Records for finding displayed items
☆ ☆ ☆ ☆ ☆ ☆ ☆

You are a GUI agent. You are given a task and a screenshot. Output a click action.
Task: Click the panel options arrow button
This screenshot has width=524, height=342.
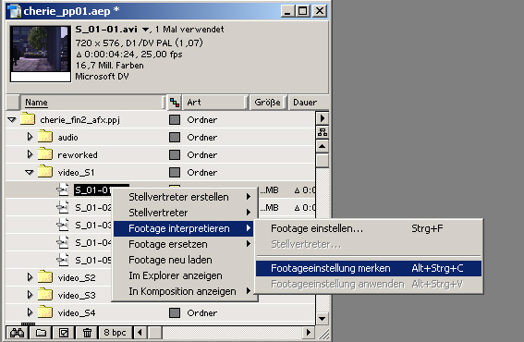(323, 118)
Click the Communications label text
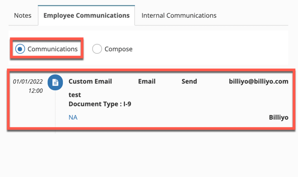 pos(52,49)
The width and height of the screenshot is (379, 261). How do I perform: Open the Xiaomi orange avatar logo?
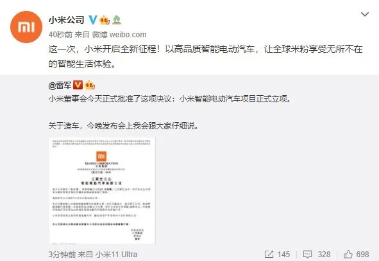[x=26, y=27]
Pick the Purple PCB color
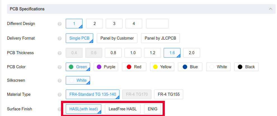The image size is (277, 116). click(106, 67)
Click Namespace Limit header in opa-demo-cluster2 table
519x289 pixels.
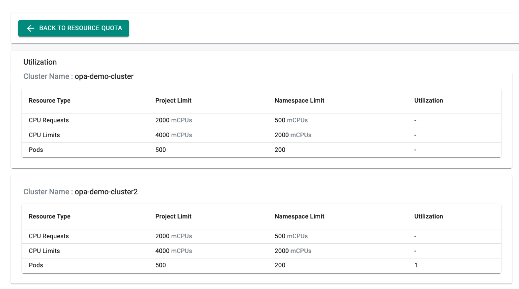[299, 217]
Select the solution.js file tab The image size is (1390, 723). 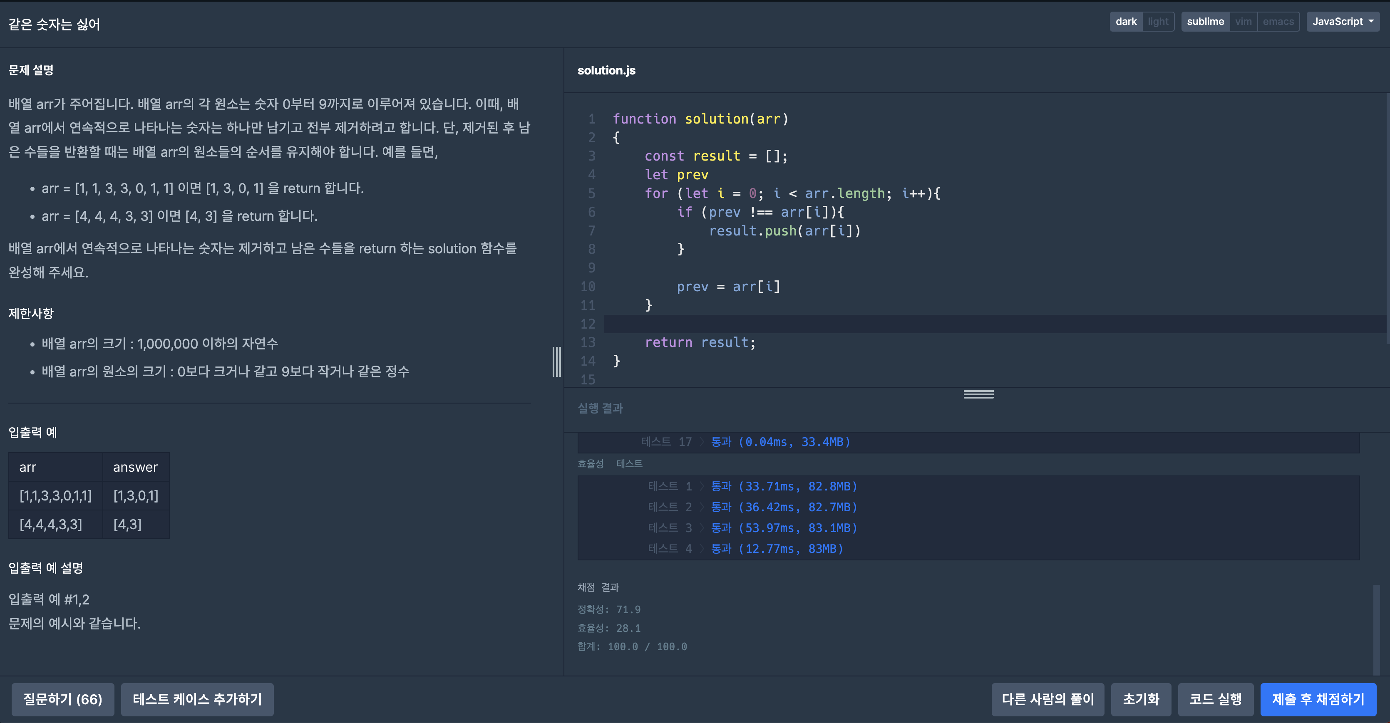coord(606,71)

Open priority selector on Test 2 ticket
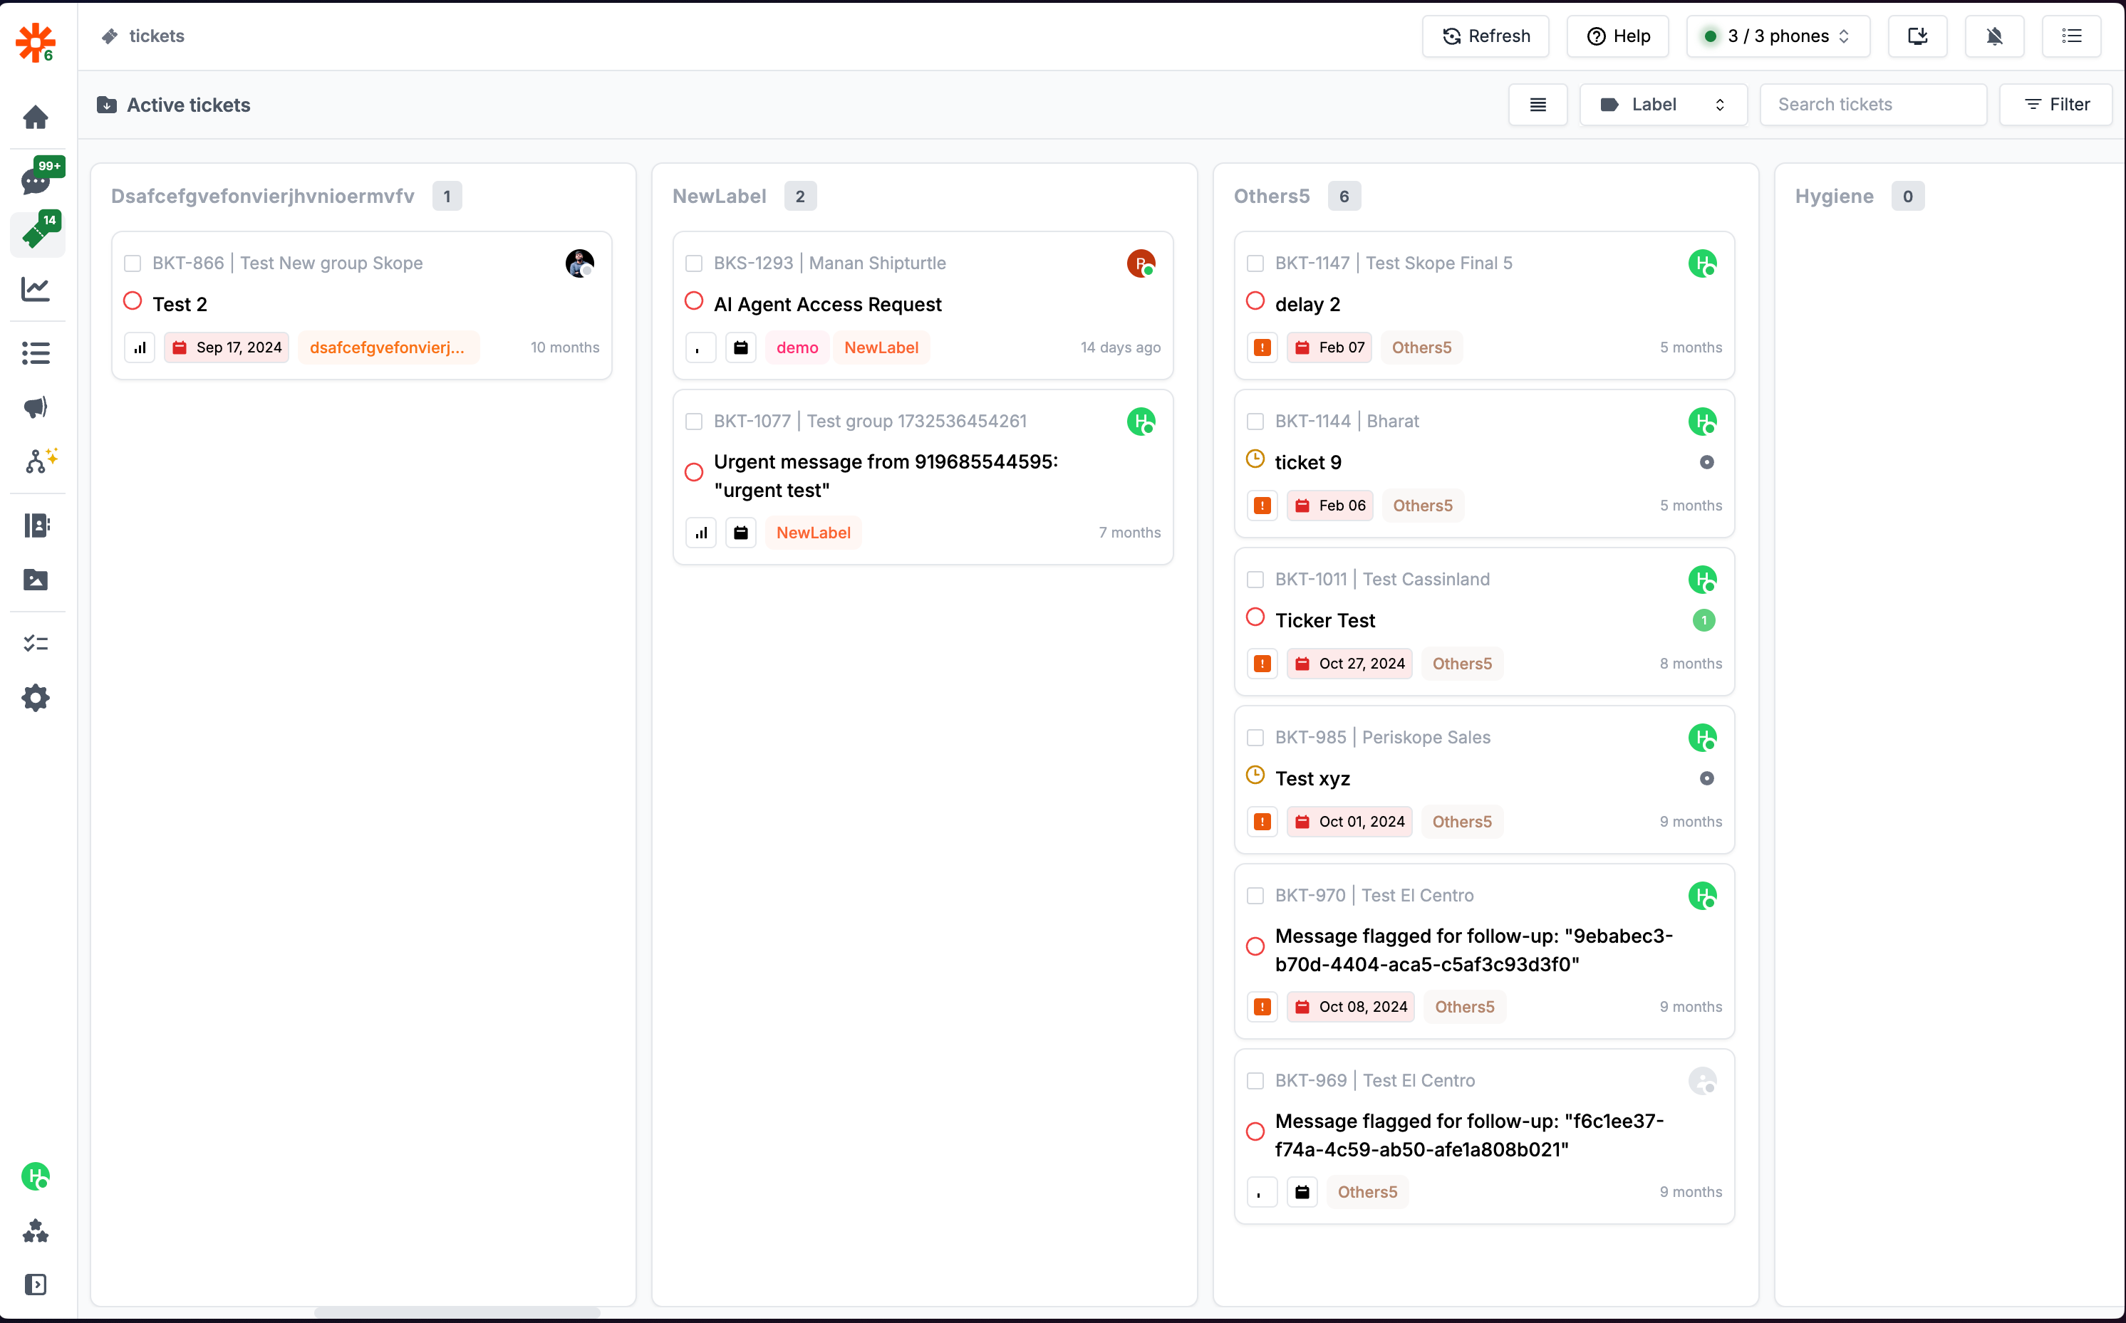(140, 347)
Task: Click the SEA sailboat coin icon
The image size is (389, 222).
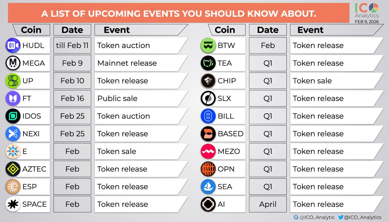Action: pyautogui.click(x=208, y=187)
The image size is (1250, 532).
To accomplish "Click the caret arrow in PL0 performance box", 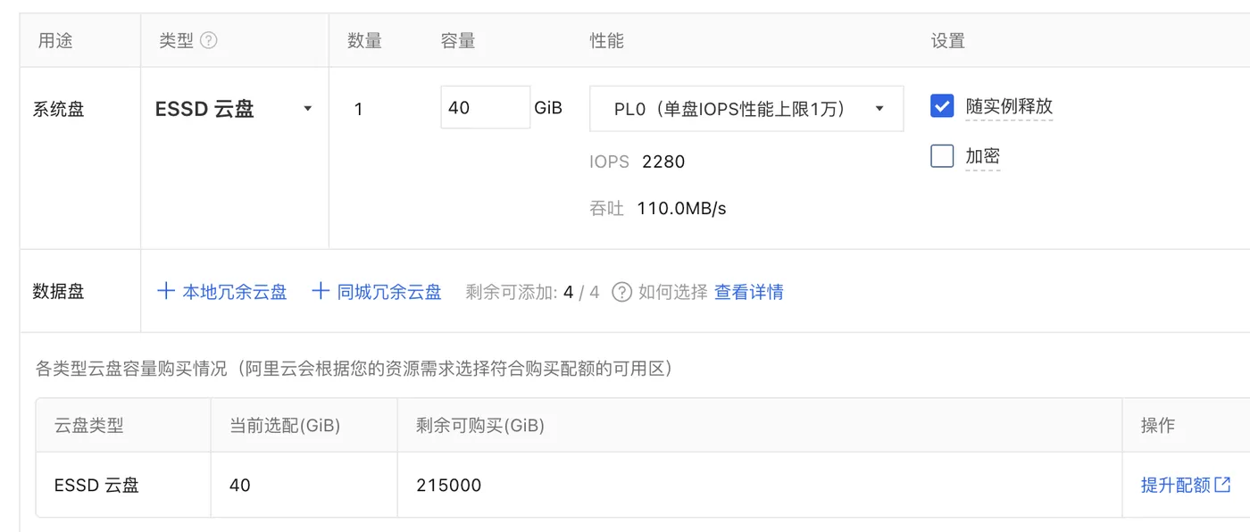I will click(879, 109).
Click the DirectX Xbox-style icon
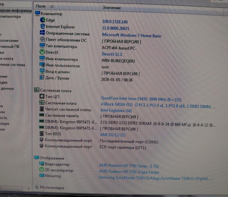This screenshot has height=197, width=228. (42, 52)
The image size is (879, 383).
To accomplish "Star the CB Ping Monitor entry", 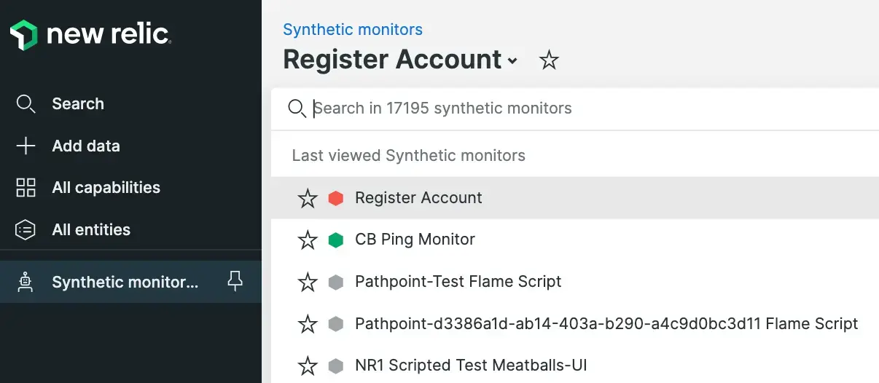I will tap(308, 240).
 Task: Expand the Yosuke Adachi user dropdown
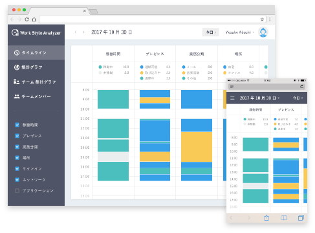[240, 32]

☆ ☆ ☆ ☆ ☆ ☆ ☆

DESCRIPTION OF THE TASK >>
In the part of the items that opens at the start and closes with the line containing "[x=26, y=27]", switch "screenshot" to "screen capture" and leave everything else unchanged. Give back only those lines, with the pictures left out.

EXPECTED ANSWER >>
You are a GUI agent. You are given a task and a screen capture. Output a click action.
Task: Click the panel options arrow button
This screen capture has width=524, height=342.
(323, 118)
Click the Communications label text
 pos(52,49)
The width and height of the screen capture is (379, 261). How do I perform: Open the Xiaomi orange avatar logo?
[x=26, y=27]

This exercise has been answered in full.